Source —
..........

Charing Cross station could be shut or reduced in size, Waterloo East could be moved over Southwark tube station and the services into Charing Cross would run back-to-back with some into Waterloo.

This Google Map shows the stations and the lines.

Southern Crossrail

Southern Crossrail

Destinations Served

Destinations in the West could include.

With the following destinations in the East.

At least it does something useful with the Hayes Line.

Building Southern Crossrail

Southern Crossrail say this about the engineering required.

The minimum engineering requirement would be for the centre part of the concourse at Waterloo to rise up over four through tracks. There would need to be lifts and escalators.

A new bridge, alongside the old one, would be required to carry three new tracks over Waterloo Road.

The old bridge referred to is the one that is referred to in Wikipedia, as being used for storage.

The engineering involved is probably no more difficult than that used to update Thameslink at London Bridge, with the new viaducts over Borough Market.

But I can remember , that when that project was mooted, there was a lot of local opposition.

Given the farce of at times, when London Bridge station was being rebuilt, I think passenger groups will be against the changes.

Southern Crossrail give these additional changes on their web site.

  • Signalling changes to increase the throughput
  • Flyovers between Battersea and Waterloo thus allowing the local, suburban and express lines to be segregated on the approach to Waterloo, would increase throughput further
  • Waterloo East Station would close releasing some land and a new station above the new Southwark station on the Jubilee line could be opened for interchange with Thameslink
  • Closing the line up to Charing Cross would allow for greater throughput. Commuters travelling to the west end can change at London Bridge using the Jubilee line. This will have the added advantage of opening up the front of Waterloo through to the South Bank.

 

My views on these changes and other points follow.

Signalling And Flyovers

The signalling and flyovers probably need to be done anyway, whether Southern Crossrail is built or not.

Certainly, both Thameslink and Crossrail provoked a bit of a track sort-out on the approaches to London.

A sort-out of the lines into Waterloo would probably need to be done for Crossrail 2 anyway.

Rebuilding Waterloo East Station

I rarely use Waterloo East station, but it has a terrible connection to Southwark tube station and a tortuous walk to Waterloo station, unless you’re going to the balcony for lunch or to meet someone.

The map from carto.metro.free.fr shows the Undserground lines beneathe Waterloo East station.

..........

[Element and text location data]
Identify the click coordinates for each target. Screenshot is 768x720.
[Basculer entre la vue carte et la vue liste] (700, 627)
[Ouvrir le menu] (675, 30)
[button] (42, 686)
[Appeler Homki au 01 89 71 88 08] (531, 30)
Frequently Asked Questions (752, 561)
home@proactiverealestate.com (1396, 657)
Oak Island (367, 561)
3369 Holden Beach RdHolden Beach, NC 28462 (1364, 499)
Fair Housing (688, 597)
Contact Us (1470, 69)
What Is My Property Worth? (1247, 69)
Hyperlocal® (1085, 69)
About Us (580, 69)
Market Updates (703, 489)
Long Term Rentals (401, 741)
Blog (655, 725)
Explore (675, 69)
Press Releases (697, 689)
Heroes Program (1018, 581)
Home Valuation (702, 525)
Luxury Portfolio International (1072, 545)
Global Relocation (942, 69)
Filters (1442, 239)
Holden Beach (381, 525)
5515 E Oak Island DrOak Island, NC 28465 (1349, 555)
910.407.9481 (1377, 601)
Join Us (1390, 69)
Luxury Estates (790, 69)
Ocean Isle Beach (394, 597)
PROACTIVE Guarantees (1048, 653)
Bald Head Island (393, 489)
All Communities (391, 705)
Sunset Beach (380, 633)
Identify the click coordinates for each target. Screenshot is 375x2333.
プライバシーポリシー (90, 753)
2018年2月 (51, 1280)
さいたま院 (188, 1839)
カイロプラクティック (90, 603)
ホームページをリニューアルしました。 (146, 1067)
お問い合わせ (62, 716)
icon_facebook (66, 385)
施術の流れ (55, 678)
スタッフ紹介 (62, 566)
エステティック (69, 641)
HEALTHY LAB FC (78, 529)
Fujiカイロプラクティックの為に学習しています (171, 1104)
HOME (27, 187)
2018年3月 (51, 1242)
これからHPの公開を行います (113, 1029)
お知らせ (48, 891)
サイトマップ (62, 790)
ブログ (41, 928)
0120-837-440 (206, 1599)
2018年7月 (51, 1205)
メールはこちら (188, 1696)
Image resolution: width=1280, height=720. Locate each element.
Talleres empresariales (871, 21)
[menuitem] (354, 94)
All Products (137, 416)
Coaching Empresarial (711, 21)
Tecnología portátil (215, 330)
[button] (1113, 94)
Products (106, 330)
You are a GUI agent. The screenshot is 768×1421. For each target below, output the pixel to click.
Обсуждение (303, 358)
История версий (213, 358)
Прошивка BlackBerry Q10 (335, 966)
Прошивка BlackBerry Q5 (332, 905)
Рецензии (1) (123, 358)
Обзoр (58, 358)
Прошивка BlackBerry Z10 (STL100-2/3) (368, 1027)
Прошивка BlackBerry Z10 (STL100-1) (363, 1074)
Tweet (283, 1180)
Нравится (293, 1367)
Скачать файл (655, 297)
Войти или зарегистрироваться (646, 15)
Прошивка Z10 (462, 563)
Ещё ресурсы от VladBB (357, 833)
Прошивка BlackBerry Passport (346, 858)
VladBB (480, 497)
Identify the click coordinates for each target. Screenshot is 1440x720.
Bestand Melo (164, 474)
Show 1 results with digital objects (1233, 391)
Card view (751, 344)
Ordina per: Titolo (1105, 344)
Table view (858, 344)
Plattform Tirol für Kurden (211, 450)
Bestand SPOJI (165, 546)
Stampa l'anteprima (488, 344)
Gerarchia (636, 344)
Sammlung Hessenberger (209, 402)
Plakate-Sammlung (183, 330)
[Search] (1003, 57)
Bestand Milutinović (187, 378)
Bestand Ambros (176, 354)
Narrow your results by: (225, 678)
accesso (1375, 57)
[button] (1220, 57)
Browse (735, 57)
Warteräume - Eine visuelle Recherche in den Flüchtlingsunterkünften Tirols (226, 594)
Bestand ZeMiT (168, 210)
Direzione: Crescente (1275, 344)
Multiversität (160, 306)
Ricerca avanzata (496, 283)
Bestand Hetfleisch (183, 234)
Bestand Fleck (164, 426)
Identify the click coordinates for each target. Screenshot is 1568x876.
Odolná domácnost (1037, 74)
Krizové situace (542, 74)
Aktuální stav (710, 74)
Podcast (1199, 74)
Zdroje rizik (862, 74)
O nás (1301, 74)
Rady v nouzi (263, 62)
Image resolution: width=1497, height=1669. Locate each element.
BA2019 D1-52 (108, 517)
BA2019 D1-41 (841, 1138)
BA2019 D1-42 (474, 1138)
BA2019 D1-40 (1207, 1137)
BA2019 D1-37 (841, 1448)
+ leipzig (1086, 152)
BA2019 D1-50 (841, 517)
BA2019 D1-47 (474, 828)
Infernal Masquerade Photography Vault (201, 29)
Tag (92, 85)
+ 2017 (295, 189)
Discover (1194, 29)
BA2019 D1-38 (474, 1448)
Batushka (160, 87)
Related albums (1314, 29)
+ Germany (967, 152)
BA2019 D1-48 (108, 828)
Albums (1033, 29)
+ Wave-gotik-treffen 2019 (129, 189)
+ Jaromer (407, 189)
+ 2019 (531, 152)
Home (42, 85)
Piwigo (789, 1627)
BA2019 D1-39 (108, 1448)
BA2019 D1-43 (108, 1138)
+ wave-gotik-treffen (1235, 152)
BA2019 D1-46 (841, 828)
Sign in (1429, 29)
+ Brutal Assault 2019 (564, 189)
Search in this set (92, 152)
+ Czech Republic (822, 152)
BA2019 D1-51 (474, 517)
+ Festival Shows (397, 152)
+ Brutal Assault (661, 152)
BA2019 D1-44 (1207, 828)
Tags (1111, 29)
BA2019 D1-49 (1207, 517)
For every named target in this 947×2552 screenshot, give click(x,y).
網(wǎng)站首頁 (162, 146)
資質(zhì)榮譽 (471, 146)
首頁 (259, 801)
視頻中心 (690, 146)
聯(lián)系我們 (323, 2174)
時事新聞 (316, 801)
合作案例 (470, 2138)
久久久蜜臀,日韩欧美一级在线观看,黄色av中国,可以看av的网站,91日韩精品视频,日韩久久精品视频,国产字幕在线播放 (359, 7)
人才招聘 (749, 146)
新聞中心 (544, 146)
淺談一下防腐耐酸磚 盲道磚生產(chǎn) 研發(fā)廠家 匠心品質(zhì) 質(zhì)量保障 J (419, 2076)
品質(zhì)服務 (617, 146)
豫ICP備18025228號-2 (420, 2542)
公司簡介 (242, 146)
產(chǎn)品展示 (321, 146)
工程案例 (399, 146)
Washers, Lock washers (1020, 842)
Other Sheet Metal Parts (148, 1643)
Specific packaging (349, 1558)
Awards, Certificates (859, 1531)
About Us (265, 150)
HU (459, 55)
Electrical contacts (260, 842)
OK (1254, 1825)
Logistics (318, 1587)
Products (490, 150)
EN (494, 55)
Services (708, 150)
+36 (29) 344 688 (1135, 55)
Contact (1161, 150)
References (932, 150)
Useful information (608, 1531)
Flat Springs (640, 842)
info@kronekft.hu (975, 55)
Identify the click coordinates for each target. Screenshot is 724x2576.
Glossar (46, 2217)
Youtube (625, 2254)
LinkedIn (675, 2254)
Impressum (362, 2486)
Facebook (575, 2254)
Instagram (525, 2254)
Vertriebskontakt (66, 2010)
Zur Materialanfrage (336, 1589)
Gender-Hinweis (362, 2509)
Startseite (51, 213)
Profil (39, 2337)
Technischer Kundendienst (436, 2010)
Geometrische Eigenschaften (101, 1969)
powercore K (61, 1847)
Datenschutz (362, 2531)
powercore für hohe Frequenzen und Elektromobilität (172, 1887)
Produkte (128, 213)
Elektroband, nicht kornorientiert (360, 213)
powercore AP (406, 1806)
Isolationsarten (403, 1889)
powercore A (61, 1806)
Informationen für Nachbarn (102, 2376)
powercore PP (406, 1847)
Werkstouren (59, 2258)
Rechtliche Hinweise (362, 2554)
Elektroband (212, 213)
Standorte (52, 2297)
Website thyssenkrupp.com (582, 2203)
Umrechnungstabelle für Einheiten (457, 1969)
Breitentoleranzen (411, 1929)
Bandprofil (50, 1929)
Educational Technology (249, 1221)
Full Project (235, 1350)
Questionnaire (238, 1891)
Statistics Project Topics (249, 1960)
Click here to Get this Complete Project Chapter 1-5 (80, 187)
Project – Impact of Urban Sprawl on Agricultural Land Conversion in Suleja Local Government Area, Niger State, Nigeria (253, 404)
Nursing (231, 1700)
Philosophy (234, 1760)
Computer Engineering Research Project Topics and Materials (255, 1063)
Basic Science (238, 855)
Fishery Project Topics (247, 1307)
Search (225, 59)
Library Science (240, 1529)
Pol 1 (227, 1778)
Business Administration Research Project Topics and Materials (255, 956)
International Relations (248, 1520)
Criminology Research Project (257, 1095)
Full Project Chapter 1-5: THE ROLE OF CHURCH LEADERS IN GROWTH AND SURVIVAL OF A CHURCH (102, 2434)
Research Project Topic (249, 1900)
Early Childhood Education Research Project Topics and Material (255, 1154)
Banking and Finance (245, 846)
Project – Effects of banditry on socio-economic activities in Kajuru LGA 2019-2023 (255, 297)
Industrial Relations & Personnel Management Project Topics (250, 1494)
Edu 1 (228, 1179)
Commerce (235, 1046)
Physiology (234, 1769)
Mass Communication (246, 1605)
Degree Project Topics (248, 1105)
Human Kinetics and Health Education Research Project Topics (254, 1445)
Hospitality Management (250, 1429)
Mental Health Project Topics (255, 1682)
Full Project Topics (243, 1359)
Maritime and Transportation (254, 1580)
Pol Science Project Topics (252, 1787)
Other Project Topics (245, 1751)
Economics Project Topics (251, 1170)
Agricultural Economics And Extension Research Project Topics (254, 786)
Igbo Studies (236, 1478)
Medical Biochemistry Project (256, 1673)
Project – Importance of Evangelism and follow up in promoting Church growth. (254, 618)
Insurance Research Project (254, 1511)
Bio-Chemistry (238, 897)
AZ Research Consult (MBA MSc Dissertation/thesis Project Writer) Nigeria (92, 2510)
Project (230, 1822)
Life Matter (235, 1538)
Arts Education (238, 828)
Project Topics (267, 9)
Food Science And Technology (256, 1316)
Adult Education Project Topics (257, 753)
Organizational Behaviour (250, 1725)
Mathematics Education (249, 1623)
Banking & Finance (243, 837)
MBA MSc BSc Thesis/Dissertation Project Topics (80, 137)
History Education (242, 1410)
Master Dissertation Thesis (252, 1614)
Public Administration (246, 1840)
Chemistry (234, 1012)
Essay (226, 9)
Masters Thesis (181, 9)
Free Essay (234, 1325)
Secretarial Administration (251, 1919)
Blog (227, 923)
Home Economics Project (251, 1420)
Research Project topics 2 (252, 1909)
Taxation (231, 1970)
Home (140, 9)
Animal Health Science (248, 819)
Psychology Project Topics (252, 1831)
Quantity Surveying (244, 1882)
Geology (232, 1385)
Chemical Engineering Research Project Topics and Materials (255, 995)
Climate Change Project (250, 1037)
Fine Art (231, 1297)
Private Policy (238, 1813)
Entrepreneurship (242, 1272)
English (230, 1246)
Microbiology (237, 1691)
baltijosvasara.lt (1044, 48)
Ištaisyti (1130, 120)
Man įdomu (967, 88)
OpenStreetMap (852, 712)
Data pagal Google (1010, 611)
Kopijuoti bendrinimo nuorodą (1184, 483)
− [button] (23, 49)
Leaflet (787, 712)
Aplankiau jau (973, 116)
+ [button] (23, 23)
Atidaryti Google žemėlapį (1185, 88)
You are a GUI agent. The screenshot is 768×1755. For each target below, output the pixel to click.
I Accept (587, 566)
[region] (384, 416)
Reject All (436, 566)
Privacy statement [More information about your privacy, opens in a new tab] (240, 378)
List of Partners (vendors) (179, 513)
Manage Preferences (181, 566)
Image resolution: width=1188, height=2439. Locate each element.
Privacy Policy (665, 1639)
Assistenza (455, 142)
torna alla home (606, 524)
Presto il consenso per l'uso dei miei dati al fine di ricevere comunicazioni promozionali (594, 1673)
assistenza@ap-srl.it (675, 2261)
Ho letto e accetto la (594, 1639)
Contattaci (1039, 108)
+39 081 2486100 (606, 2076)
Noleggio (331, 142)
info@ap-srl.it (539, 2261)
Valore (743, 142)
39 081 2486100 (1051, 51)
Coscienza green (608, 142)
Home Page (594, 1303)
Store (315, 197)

..........

To be done —
A. The Southern Crossrail text gives a bulleted list of additional changes from the Southern Crossrail web site. List every change in that bulleted list, one short line each.
B. Answer these questions from the Southern Crossrail text:
(i) Which road would the new bridge carry three new tracks over?
(ii) According to Wikipedia, what is the old bridge used for?
(iii) Where were the new viaducts built when Thameslink was updated at London Bridge?
C. Extend the Southern Crossrail text past its final sentence.

Per-task answers —
A.
- Signalling changes to increase throughput
- Flyovers between Battersea and Waterloo to segregate the local, suburban and express lines on the approach to Waterloo
- Closing Waterloo East station and opening a new station above the new Southwark station on the Jubilee line for interchange with Thameslink
- Closing the line up to Charing Cross, with West End commuters changing at London Bridge onto the Jubilee line

B.
(i) Waterloo Road
(ii) Storage
(iii) Over Borough Market

C.
Lines Underneath Waterloo East Station

Lines Underneath Waterloo East Station

 

A new Waterloo East station could be built that had better connections to all of the Underground Lines in the area.

  • Bakerloo Line – Very useful for the West End and Crossrail.
  • Jubilee Line – Double-ended with connections to both Waterloo and Southwark stations.
  • Northern Line (Charing Cross Branch)
  • Waterloo and City Line

If rebuilding Waterloo East station would allow building on released land and above the station, together, then surely it is a project a quality developer would relish.

Decent pedestrian links could also be provided into Waterloo, as they should be anyway.

I think that there could be a strong case for the redevelopment of Waterloo East station, whether Southern Crossrail is built or not.

Improving The Waterloo And City Line

One of the side effects of rebuilding Waterloo East station would be improved access to the Waterloo and City Line.

A new entrance is being built at the Northern end and if the Southern end were sorted, London would have got a useful short new Unerground line, with a lot of the money provided by property development.

Serving Charing Cross Station

I believe that a rebuilt Waterloo East station would give better connections to the Underground, than does Charing Cross.

What Waterloo East lacks is connection to the District and Circle Lines and good walking routes to Whitehall. And you mustn’t annoy the Sir Humphries in their commute from Sevenoaks or Petts Wood!

Providing you didn’t close Charing Cross completely, there would be a same platform interchange at London Bridge.

But I suspect that an innovative solution could be found to get passengers from Waterloo East station to the North Bank of the Thames.

Properly done, it would enable passengers using the trains at Waterloo to get easily across the river .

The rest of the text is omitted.